Transportation Hiring Increased in February

Trucking companies working with the for-hire model managed to increase the overall industry's hiring record by 3.7 percent during February. This was slightly less than the increase seen in January. The Bureau of Labor Statistics gathered all of this data in their monitoring of the trucking industry. The biggest employers increased the number of truck driving jobs by 4.1 percent during January of 2012. The rise was measured against the records for the same month in the previous year. December of 2011 also saw a 3.7 percent rise over the year before. All of these figures were calculated with data that had been adjusted for seasonally changes.

The new opportunities in the truck and freight industry outweighed the rise in non-farm employment average across the entire job market. The Bureau of Labor Statistics recorded the creation of 227,000 jobs in total through February. This created a 1.6 percent increase compared to February 2011. The unemployment rate is still at 8.3, which it has been at for the past two months. This translates into 12.8 million people without any form of employment. Payroll also rose during the month, by approximately 0.2 percent, over January payroll reports. This calculated to about 132 million dollars paid to workers in non-farm positions.
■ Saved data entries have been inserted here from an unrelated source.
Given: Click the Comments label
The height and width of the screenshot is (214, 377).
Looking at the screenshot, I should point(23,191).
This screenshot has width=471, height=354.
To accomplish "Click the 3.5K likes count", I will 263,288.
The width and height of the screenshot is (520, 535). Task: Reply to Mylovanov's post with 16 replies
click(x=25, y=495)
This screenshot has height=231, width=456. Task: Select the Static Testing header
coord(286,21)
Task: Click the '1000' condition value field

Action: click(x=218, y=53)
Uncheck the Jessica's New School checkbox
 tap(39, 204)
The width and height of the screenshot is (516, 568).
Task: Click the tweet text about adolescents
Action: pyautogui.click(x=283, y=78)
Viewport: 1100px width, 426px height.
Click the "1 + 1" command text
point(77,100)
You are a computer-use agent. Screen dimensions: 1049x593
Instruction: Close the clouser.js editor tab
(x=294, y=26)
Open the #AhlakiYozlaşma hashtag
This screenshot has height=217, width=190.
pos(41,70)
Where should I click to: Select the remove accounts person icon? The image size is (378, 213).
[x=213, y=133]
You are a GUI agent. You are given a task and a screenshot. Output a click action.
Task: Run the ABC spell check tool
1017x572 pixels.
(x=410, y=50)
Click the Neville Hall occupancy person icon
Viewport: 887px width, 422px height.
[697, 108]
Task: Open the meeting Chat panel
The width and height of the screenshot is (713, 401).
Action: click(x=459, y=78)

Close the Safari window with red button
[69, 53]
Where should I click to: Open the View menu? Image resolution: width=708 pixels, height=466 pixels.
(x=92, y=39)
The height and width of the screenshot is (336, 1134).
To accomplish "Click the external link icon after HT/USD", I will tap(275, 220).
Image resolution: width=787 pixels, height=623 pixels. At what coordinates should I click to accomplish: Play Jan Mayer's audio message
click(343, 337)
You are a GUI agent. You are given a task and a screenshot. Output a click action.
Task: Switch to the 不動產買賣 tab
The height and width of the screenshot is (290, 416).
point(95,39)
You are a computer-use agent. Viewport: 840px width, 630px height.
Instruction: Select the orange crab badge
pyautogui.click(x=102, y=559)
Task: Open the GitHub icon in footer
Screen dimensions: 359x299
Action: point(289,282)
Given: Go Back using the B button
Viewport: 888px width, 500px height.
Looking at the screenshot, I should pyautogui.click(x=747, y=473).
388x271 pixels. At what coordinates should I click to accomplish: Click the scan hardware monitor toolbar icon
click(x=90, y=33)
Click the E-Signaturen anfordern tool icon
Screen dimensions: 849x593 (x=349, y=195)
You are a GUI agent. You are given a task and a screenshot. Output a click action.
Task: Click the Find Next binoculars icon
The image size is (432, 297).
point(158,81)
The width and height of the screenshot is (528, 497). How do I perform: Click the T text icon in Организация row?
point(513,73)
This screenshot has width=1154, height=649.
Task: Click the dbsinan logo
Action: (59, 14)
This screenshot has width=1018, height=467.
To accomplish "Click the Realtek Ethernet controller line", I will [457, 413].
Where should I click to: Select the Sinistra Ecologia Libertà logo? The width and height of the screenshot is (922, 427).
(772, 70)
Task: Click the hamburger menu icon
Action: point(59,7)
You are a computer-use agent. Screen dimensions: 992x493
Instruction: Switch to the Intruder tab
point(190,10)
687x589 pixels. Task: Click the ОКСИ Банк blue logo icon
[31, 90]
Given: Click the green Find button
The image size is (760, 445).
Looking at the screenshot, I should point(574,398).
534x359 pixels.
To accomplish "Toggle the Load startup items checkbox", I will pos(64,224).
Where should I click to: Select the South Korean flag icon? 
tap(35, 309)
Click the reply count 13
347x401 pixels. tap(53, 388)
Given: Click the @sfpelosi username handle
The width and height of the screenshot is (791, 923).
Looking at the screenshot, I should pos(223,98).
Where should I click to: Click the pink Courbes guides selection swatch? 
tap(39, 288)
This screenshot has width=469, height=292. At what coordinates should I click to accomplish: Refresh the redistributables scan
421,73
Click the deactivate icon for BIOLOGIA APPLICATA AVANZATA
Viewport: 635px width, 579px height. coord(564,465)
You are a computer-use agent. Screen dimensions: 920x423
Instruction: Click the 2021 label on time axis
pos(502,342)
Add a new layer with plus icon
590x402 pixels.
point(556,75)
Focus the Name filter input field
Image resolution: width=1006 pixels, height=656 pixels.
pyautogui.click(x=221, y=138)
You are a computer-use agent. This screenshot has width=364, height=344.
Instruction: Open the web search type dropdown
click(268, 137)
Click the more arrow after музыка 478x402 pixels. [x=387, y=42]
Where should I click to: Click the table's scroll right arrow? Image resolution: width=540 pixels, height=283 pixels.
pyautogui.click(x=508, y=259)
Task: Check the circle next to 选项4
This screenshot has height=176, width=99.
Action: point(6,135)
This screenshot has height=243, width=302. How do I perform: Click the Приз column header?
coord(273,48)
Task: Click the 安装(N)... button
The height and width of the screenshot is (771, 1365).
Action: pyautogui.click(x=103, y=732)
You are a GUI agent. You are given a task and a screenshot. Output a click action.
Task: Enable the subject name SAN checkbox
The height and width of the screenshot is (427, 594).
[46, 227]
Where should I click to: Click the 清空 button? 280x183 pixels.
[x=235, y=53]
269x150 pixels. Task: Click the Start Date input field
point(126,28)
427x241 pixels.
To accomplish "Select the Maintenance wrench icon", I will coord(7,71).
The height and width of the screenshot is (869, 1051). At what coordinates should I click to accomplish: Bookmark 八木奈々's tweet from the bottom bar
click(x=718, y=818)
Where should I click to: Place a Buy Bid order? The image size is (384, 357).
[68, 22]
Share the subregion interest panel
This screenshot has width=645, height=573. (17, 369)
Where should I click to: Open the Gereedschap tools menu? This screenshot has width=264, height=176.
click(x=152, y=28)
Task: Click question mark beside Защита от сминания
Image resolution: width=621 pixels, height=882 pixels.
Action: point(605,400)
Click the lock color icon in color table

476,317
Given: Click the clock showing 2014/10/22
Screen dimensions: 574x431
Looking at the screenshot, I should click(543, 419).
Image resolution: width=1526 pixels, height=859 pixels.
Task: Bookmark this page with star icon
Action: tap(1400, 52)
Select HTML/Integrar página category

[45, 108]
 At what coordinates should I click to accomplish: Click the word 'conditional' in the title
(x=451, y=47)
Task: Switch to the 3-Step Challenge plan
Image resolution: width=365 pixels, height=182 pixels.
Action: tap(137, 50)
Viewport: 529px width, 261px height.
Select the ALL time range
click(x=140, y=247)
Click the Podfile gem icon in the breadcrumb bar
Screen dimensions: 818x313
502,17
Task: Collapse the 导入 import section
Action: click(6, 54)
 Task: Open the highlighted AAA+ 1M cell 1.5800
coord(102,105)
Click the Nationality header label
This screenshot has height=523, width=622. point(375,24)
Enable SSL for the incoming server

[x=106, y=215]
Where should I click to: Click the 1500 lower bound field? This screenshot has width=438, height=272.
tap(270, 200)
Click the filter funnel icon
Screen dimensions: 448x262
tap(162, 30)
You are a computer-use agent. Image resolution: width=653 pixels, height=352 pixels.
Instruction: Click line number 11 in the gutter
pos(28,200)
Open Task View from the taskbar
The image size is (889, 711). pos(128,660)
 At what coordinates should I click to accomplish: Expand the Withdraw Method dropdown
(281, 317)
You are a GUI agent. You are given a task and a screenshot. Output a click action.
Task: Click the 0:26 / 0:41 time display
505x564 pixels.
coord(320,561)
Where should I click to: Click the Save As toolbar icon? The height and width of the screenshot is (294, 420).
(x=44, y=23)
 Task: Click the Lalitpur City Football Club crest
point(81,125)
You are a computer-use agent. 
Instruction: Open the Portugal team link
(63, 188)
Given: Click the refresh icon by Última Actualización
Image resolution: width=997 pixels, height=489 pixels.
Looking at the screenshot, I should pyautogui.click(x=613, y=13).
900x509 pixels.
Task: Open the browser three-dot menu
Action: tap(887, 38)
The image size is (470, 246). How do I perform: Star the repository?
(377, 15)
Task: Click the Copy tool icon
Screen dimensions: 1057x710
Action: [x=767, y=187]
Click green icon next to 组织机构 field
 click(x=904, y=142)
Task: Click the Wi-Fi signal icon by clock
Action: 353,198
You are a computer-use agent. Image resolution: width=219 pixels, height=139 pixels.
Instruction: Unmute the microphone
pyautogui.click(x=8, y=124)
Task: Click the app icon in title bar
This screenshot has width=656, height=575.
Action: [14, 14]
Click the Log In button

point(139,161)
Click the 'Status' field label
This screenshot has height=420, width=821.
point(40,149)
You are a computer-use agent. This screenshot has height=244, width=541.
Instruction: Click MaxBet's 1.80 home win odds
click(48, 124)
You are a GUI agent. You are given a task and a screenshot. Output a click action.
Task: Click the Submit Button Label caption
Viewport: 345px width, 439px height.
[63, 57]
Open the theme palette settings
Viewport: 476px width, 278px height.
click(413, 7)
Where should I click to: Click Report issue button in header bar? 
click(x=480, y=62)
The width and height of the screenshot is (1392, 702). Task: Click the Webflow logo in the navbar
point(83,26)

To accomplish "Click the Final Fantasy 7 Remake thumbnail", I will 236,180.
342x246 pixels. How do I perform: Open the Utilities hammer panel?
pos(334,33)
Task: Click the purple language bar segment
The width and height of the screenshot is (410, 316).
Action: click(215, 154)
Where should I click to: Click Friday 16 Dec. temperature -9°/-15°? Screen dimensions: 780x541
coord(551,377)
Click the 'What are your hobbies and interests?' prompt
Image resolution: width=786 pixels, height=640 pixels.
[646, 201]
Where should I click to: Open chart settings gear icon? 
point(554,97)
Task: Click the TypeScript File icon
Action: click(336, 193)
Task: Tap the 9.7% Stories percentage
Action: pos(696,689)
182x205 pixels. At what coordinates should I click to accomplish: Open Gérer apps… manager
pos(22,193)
These increases in truck driving jobs demonstrate the hard work that companies in the truck industry have been doing to increase their work forces. The recession caused most trucking companies to cull workers by the dozen, but increasing demand is necessitating the regrowth of the industry. The companies are reporting that individual drivers have been the hardest to find. Motor carriers are having a hard time replacing the drivers that they had to fire just a few years ago. This makes it challenging for the industry to respond quickly as shipping channels grow once again.

Some companies are simply acquiring new drivers by purchasing smaller carriers. Celadon Trucking used the acquisition route instead of trying to fill specific truck driving jobs. This gives them access to a large pool of qualified and experienced drivers very quickly. Total employment for the industry is still down, but is slowly recovering. Total jobs fell by 15 percent in the months between March 2010 and January 2007. The small gains over each month of 2011 helped the industry nearly reach 2006 levels of employment. Total payroll has also climbed since 2007, to a current total of 7.9 percent.

All of this information was compiled by the Bureau of Labor Statistics. The Bureau is only tracking 100,000 companies in the industry, but they feel that this group is large enough to provide an accurate sample. These companies created 10,000 new jobs in February 2012, and 47,000 more positions over the entire course of 2011.